The trabecular bone volume and BMD in the subchondral area were significantly decreased in OVX+Veh compared to the Sham+Veh group, while E2 treatment did not affect BV/TV or BMD (Fig. 6A and B). OVX resulted in decreased trabecular thickness (Fig. 6C) and increased bone erosion (bone surface/bone volume, Fig. 6D) compared with sham, and E2 replacement prevented the decrease of trabecular thickness and diminished bone erosion in the subchondral area.

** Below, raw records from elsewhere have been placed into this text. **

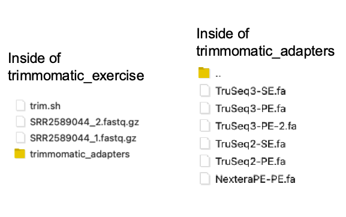Open the trimmomatic_adapters yellow folder icon
This screenshot has height=217, width=346.
[x=20, y=153]
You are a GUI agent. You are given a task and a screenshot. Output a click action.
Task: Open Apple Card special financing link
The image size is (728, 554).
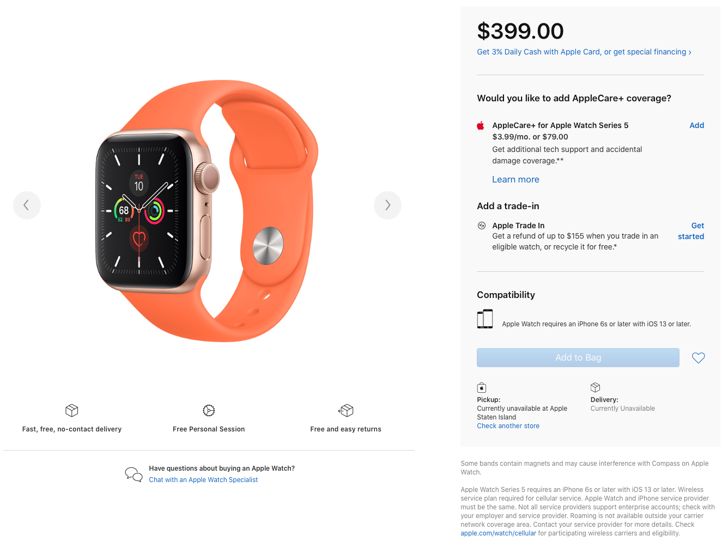[x=584, y=52]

Estrogen influences the number of T cells in the iLN of mice with OA

Cells from iLN were isolated at 2 and 8 weeks after DMM surgery and analyzed by flow cytometry for T cell populations in sham and OVX mice treated with Veh or E2. OVX resulted in an increase of total as well as CD4+ and CD8+ T cells in iLN, while E2 treatment for 2 weeks had no effect on the number of T cells (Fig. 7A, B and C). In contrast, at 8 weeks post-DMM surgery, the number of T cells in iLN did not differ between Sham+Veh and OVX+Veh, while 8 weeks treatment of OVX mice with E2 significantly decreased the number of total as well as CD4+ and CD8+ T cells in iLN (Fig. 7D and E).

Discussion

The purpose of this study was to evaluate the role of female sex steroid deficiency and E2 replacement to OVX mice on OA progression. OVX mice subjected to an experimental model of OA were treated with a physiological dose of E2 in an early phase of the OA disease progression (Byers et al. 2012). E2 was administered in a pulsed fashion to resemble normal hormone fluctuations during the murine estrous cycle (Corciulo et al. 2021).

In this study, OVX of mice subjected to OA only resulted in a nonsignificant tendency towards increased cartilage degradation and synovial thickness compared to OA mice with intact ovaries. However, E2 replacement prevented proteoglycan loss and fibrillation of the articular surface as well as the thickening of the synovium, suggesting an important protective role for this hormone in joint tissues. Similarly, Moritake and coworkers described osteopenia of the subchondral bone after OVX in mice subjected to OA, and no differences in the cartilage appearance and OARSI score between sham-operated and OVX mice (Moritake et al. 2017). Testosterone has been negatively linked to OA progression (Ma et al. 2007). In this study, the levels of testosterone were significantly decreased in serum from OVX+Veh mice compared to Sham+Veh. It is possible that the decline in testosterone compensates for the loss of estradiol after OVX in mice subjected to OA, resulting in the lack of difference in OARSI score and synovial thickness between sham and OVX mice with OA.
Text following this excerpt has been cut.